Reproduce the material below line for line, with every character kept as it stands.
▶
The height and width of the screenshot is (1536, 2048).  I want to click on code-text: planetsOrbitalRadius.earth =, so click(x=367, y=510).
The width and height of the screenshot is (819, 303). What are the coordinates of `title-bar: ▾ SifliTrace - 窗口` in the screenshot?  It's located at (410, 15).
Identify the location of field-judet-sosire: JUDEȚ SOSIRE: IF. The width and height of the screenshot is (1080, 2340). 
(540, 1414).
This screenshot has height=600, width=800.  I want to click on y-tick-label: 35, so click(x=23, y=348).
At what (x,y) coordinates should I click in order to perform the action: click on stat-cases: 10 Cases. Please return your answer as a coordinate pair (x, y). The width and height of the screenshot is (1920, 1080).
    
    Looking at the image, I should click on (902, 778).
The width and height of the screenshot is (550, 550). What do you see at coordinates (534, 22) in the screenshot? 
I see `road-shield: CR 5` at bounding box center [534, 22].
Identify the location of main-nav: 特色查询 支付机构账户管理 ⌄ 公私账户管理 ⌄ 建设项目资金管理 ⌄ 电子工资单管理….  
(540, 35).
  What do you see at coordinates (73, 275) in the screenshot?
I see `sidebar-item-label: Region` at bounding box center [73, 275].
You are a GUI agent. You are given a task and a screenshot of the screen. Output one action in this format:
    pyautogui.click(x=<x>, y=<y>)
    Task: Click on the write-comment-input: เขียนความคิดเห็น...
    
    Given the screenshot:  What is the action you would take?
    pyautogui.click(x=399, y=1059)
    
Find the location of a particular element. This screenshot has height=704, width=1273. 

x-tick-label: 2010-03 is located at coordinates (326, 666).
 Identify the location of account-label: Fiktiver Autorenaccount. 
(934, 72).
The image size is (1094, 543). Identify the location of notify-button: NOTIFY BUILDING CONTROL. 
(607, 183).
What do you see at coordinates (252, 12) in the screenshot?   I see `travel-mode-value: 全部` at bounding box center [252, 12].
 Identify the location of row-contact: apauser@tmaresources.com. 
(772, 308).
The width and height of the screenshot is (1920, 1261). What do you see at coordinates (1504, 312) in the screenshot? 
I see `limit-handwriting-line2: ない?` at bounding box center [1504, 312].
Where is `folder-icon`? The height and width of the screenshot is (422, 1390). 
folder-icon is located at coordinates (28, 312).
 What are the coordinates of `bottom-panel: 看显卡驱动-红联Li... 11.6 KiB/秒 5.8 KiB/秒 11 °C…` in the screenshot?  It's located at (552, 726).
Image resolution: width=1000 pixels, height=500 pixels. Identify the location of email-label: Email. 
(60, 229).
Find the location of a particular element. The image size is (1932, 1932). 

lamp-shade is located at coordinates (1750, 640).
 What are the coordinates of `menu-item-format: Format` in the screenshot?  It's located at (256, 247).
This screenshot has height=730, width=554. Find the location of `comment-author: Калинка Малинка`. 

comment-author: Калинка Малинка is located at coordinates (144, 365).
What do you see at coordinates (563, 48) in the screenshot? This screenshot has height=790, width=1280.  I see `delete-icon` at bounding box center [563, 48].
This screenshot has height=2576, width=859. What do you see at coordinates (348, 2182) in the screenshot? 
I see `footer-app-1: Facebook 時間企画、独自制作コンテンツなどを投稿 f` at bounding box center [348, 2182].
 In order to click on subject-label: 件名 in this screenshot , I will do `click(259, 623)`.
◀
Answer section:
The height and width of the screenshot is (1536, 2048).  I want to click on code-text: planetsOrbitalRadius.earth =, so click(x=367, y=510).
The width and height of the screenshot is (819, 303). What are the coordinates of `title-bar: ▾ SifliTrace - 窗口` in the screenshot?  It's located at (410, 15).
Identify the location of field-judet-sosire: JUDEȚ SOSIRE: IF. The width and height of the screenshot is (1080, 2340). 
(540, 1414).
This screenshot has height=600, width=800.  I want to click on y-tick-label: 35, so click(x=23, y=348).
At what (x,y) coordinates should I click in order to perform the action: click on stat-cases: 10 Cases. Please return your answer as a coordinate pair (x, y). The width and height of the screenshot is (1920, 1080).
    
    Looking at the image, I should click on (902, 778).
The width and height of the screenshot is (550, 550). What do you see at coordinates (534, 22) in the screenshot? 
I see `road-shield: CR 5` at bounding box center [534, 22].
Identify the location of main-nav: 特色查询 支付机构账户管理 ⌄ 公私账户管理 ⌄ 建设项目资金管理 ⌄ 电子工资单管理….  
(540, 35).
  What do you see at coordinates (73, 275) in the screenshot?
I see `sidebar-item-label: Region` at bounding box center [73, 275].
You are a GUI agent. You are given a task and a screenshot of the screen. Output one action in this format:
    pyautogui.click(x=<x>, y=<y>)
    Task: Click on the write-comment-input: เขียนความคิดเห็น...
    
    Given the screenshot:  What is the action you would take?
    pyautogui.click(x=399, y=1059)
    
Find the location of a particular element. This screenshot has height=704, width=1273. 

x-tick-label: 2010-03 is located at coordinates (326, 666).
 Identify the location of account-label: Fiktiver Autorenaccount. 
(934, 72).
The image size is (1094, 543). Identify the location of notify-button: NOTIFY BUILDING CONTROL. 
(607, 183).
What do you see at coordinates (252, 12) in the screenshot?   I see `travel-mode-value: 全部` at bounding box center [252, 12].
 Identify the location of row-contact: apauser@tmaresources.com. 
(772, 308).
The width and height of the screenshot is (1920, 1261). What do you see at coordinates (1504, 312) in the screenshot? 
I see `limit-handwriting-line2: ない?` at bounding box center [1504, 312].
Where is `folder-icon`? The height and width of the screenshot is (422, 1390). 
folder-icon is located at coordinates (28, 312).
 What are the coordinates of `bottom-panel: 看显卡驱动-红联Li... 11.6 KiB/秒 5.8 KiB/秒 11 °C…` in the screenshot?  It's located at (552, 726).
Image resolution: width=1000 pixels, height=500 pixels. Identify the location of email-label: Email. 
(60, 229).
Find the location of a particular element. The image size is (1932, 1932). 

lamp-shade is located at coordinates (1750, 640).
 What are the coordinates of `menu-item-format: Format` in the screenshot?  It's located at (256, 247).
This screenshot has height=730, width=554. Find the location of `comment-author: Калинка Малинка`. 

comment-author: Калинка Малинка is located at coordinates (144, 365).
What do you see at coordinates (563, 48) in the screenshot? This screenshot has height=790, width=1280.  I see `delete-icon` at bounding box center [563, 48].
This screenshot has height=2576, width=859. What do you see at coordinates (348, 2182) in the screenshot? 
I see `footer-app-1: Facebook 時間企画、独自制作コンテンツなどを投稿 f` at bounding box center [348, 2182].
 In order to click on subject-label: 件名 in this screenshot , I will do `click(259, 623)`.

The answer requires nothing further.